Moreover, many old buildings went through transformation and beautification through murals, reviving the energy in the quiet corners and alleys of the city. Because Eau Claire was built along two rivers, it is connected through fifteen bridges. It is also called the “City of Bridges.” In particular, when the Phoenix Park Bridge was lit up at night, the moonlight and the night lights made the city more vibrant and exciting.
Meeting an old friend in a distant land
One afternoon, I was visiting the Artisan Forge Studios housed in a large building. The building was divided into more than 20 studios of various sizes for calligraphers, artists, jewelry designers, guitar manufacturers, and other artisans. I was amazed to see an Asian face. Her name was Xin Obaid, running a small studio of Chinese tea and calligraphy. I was pleasantly surprised to meet a Chinese resident in such a small town. We connected right away and shared each other’s stories.
I was very curious to know how Xin Obaid landed in Eau Claire, a town thousands of miles away from her hometown in Wuhan, China. When Xin was about to retire in China back in 2010, she decided to see the world and she came to the U.S. alone. When she was reading The Rose of Time by a Chinese poet Bei Dao at the Minneapolis airport, a man approached her with the same book that he was reading. What a coincidence! This man was named Sal Obaid, an Israeli immigrant in the U.S. He was a medical doctor living in Eau Claire, and he happened to be passionate about Chinese literature. Xin was not proficient in English at the time, so she and Sal relied on translation apps on their cellphones to communicate. Sal invited Xin to visit Eau Claire and experience small-town life. He fell in love with Xin, and they were both divorced at the time. There was a lovely ending to the story. Sal followed Xin back to her hometown and proposed to her parents, after which they returned to the US and got married here. The intercultural couple has been living a happy life in Eau Claire for over a decade.
The number of Chinese residents in Eau Claire is fairly small, and there are not many Chinese restaurants. Before the pandemic, there were over 200 international students from China studying at the University of Wisconsin-Eau Claire, but the current number is not clear.

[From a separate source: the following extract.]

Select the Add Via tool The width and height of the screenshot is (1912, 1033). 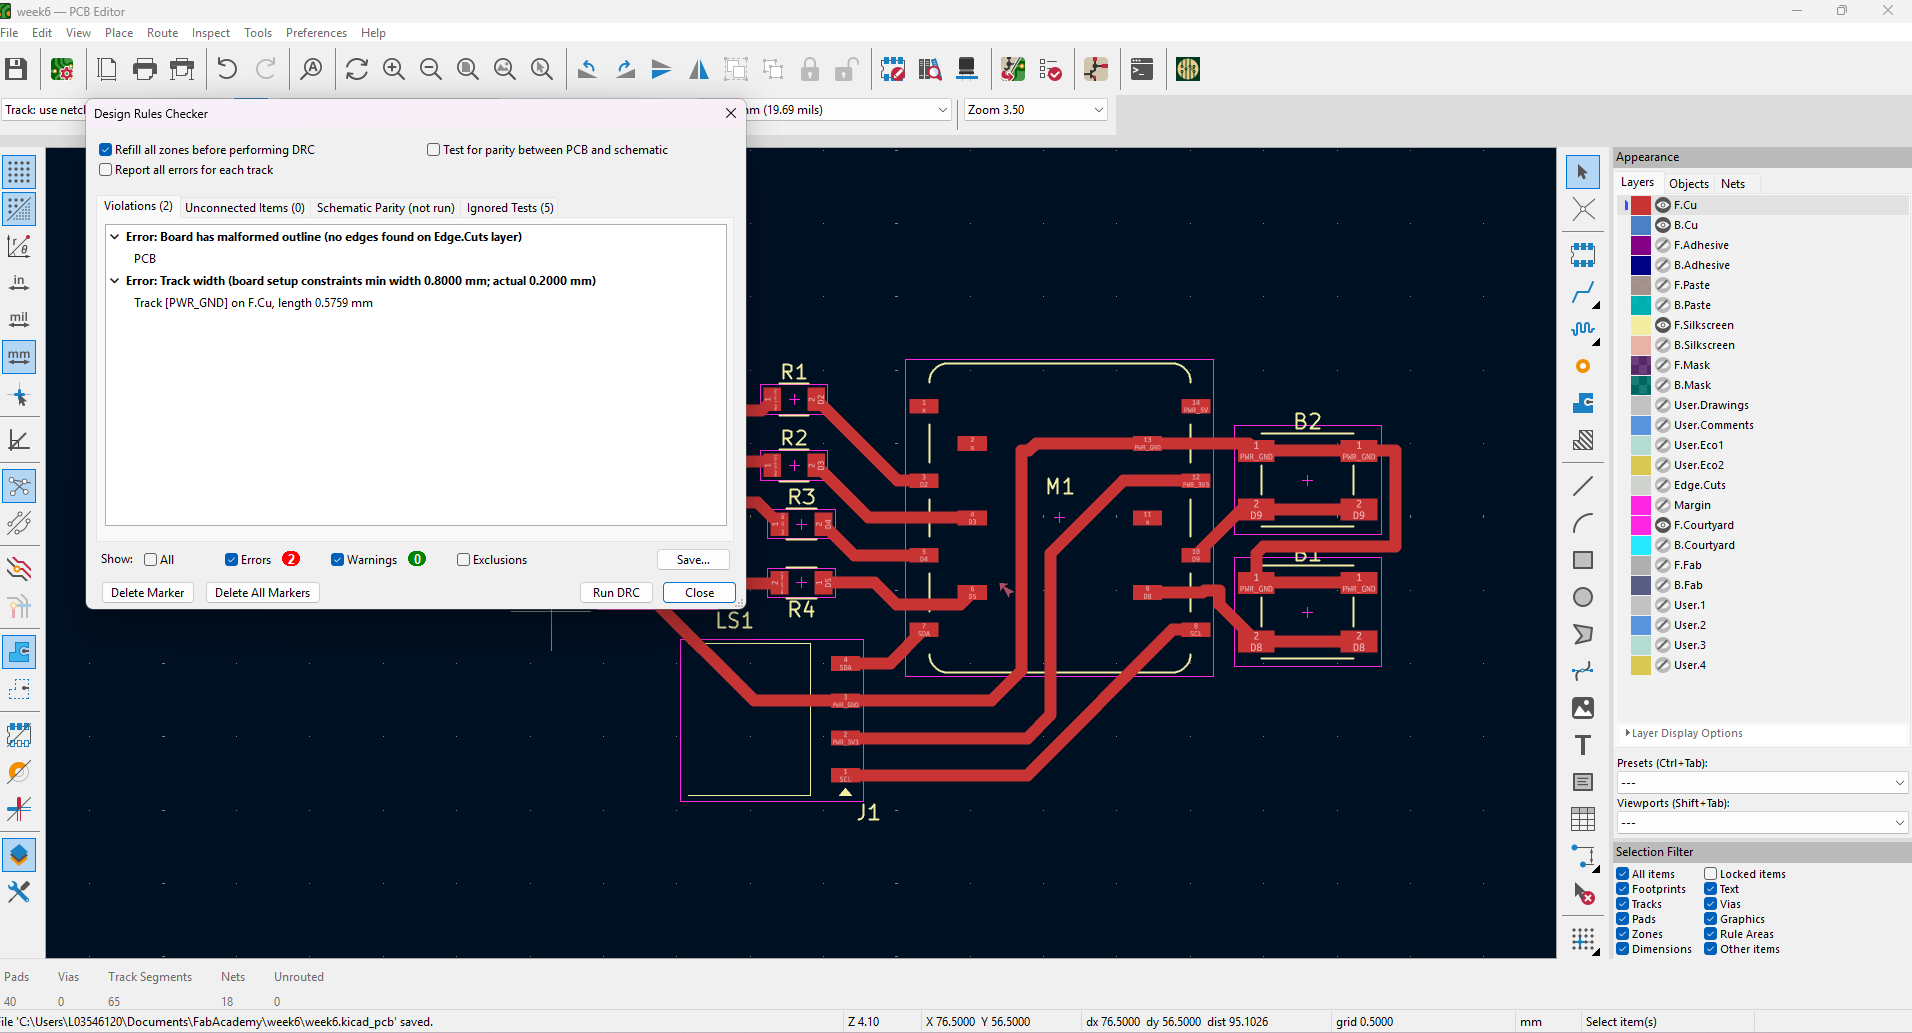[1582, 367]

Interesting Facts of Eau Claire
While in Wisconsin, a must-do is to try all kinds of cheese and dairy products. Ramone’s Ice Cream and Olson’s Ice Cream are famous for their delicious ice creams and milkshakes. The Shift is a unique bike shop that combines bike repair, rental, sale, and coffee brewing. Every Saturday, there is a Farmers Market in Phoenix Park where you can purchase fresh produce, fruits and flowers from many Hmong vendors. Along the sidewalks of Barstow Street, you will see thousands of white lights that cast the city with a warm, festive and celestial glow. Your heart will be warmed by this small town.